● **DESCRIPTION OF THE TASK**
What follows is a set of records; repeat them exactly, without the pictures.

Top of DATA SHOWN

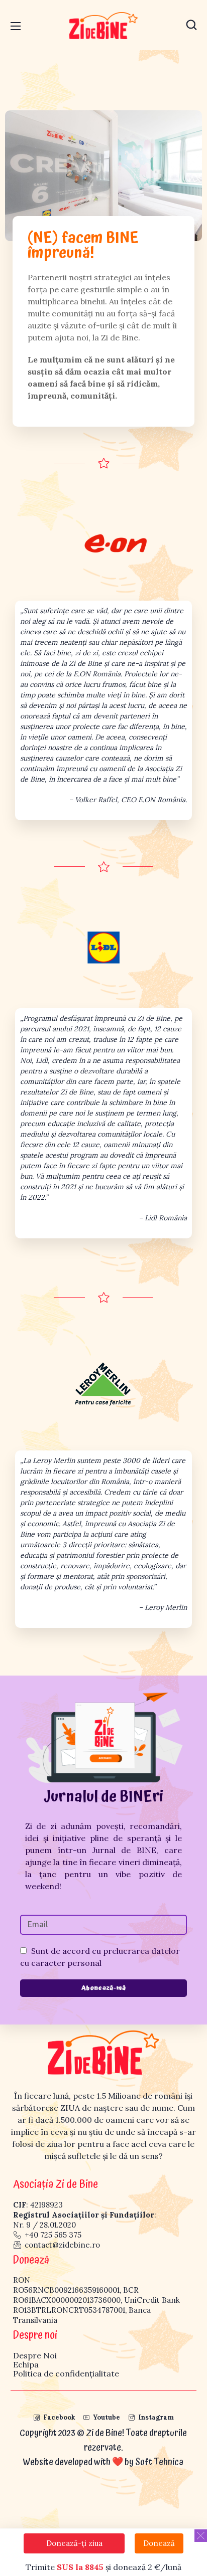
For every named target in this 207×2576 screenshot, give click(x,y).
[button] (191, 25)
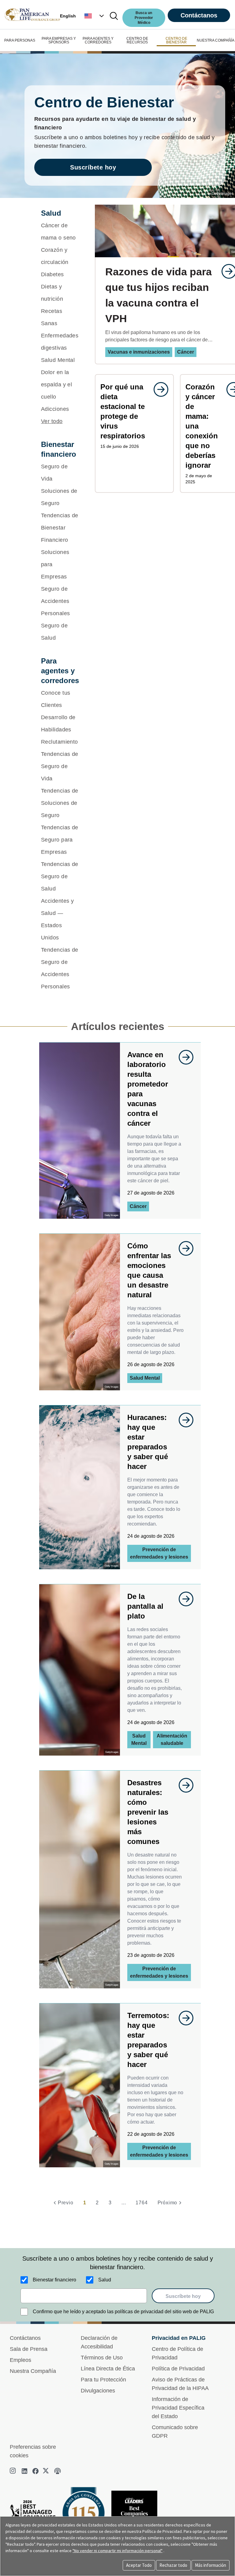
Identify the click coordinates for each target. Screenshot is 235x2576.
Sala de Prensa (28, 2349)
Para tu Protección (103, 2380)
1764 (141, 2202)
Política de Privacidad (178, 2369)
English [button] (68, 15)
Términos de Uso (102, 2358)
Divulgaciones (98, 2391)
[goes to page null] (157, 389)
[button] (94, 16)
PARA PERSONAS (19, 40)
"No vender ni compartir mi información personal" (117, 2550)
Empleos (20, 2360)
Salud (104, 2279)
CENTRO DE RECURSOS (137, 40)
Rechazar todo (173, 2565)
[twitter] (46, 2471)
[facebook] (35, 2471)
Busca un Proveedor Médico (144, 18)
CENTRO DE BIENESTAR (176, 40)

Bottom of DATA SHOWN

● **RESPONSE AREA**
For every named target in this 207×2576 screenshot, give click(x,y).
[button] (191, 25)
Identify the click coordinates for each target. Screenshot is 235x2576.
Sala de Prensa (28, 2349)
Para tu Protección (103, 2380)
1764 (141, 2202)
Política de Privacidad (178, 2369)
English [button] (68, 15)
Términos de Uso (102, 2358)
Divulgaciones (98, 2391)
[goes to page null] (157, 389)
[button] (94, 16)
PARA PERSONAS (19, 40)
"No vender ni compartir mi información personal" (117, 2550)
Empleos (20, 2360)
Salud (104, 2279)
CENTRO DE RECURSOS (137, 40)
Rechazar todo (173, 2565)
[twitter] (46, 2471)
[facebook] (35, 2471)
Busca un Proveedor Médico (144, 18)
CENTRO DE BIENESTAR (176, 40)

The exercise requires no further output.